Почти в то же время, когда Оберлендер писал свой последний меморандум, т. е. 21 июня 1943 г., рейхсминистр Розенберг, инспектировавший оккупированные восточные области, выступил перед высшими офицерами группы армий «Юг» с докладом о целях Германии на Востоке. Согласно записи, сделанной по памяти начальником отделения абвера при штабе группы армий, Розенберг сказал так: «Цель этой войны — не восстановление единой и неделимой России, а полное раздробление советского пространства по национально-хозяйственным единицам… В настоящий момент лучше всего не давать никаких, даже незначительных, политических обещаний»[136]. Эта запись в «Журнале боевых действий» абвера-II почти в тот же день была подкреплена решением Гитлера от 18 июня 1943 г., согласно которому пропаганда в пользу армии генерала Власова разрешалась, но без принятия каких-либо обязательств перед ним.
Помимо записок Оберлендера, к шефу абвера стекались и многочисленные донесения об обстановке от хорошо информированных ВО, что еще больше увеличивало его пессимизм относительно политической ситуации на Востоке. Осенью 1943 г. руководитель ВО в Стокгольме полковник Ганс Вагнер, сознавая, что война подошла к решающему повороту, по собственной инициативе попытался взять на себя роль посредника в переговорах о мире между Германией и Россией. Он был хорошо знаком с одним евреем, имевшим политические связи с А. Коллонтай, советским послом в Стокгольме. В конце июня 1943 г. Вагнер узнал, что Кремль готов вести переговоры в том случае, если ни Гитлер, ни Риббентроп более не станут определять германскую внешнюю политику. Вряд ли можно было тут чего-то добиться, но вскоре этот еврей сообщил полковнику, что Сталин, отказываясь от упомянутых условий, может направить представителя Наркоминдела в столицу Швеции для переговоров с уполномоченными германского МИДа.
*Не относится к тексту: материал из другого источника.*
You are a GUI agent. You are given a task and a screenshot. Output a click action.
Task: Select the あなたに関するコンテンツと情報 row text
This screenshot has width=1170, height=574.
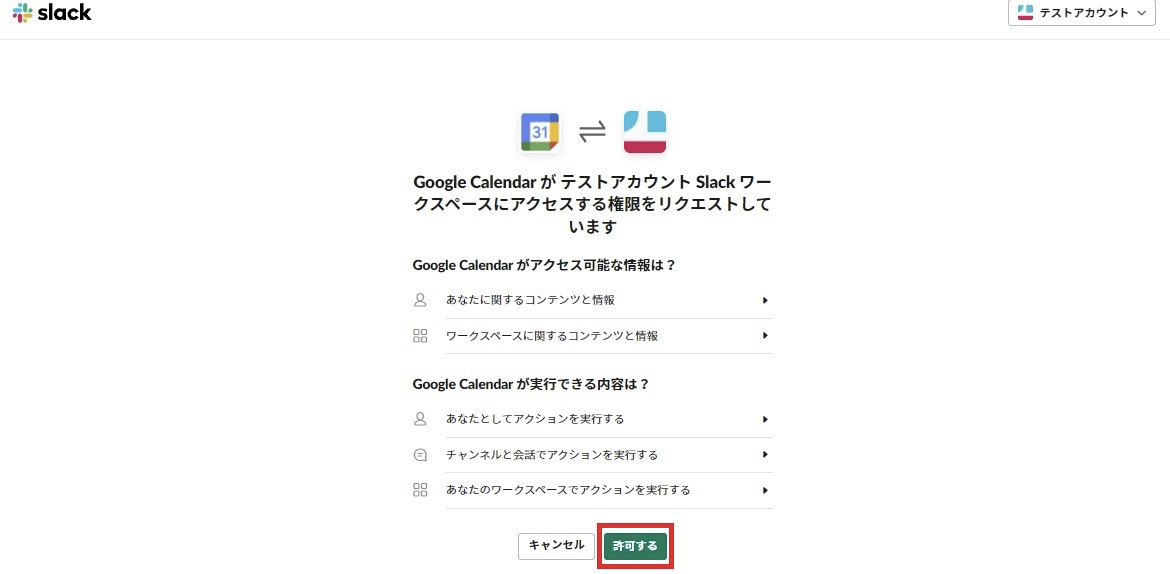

Полковник Вагнер информировал об этом посланника Грундхерра в германском МИДе в обход служебного пути. Грундхерр считал, что найденный Вагнером контакт — это, вероятно, последняя возможность для Германии закончить войну на более или менее приемлемых условиях. Когда Гитлер узнал об этом и о том, что доверенным лицом был еврей, он буквально взорвался от ярости, вызвал к себе тут же Канариса и, как рассказывал адъютант шефа ОКВ подполковник фон Фрайенд, задал ему серьезную взбучку[137].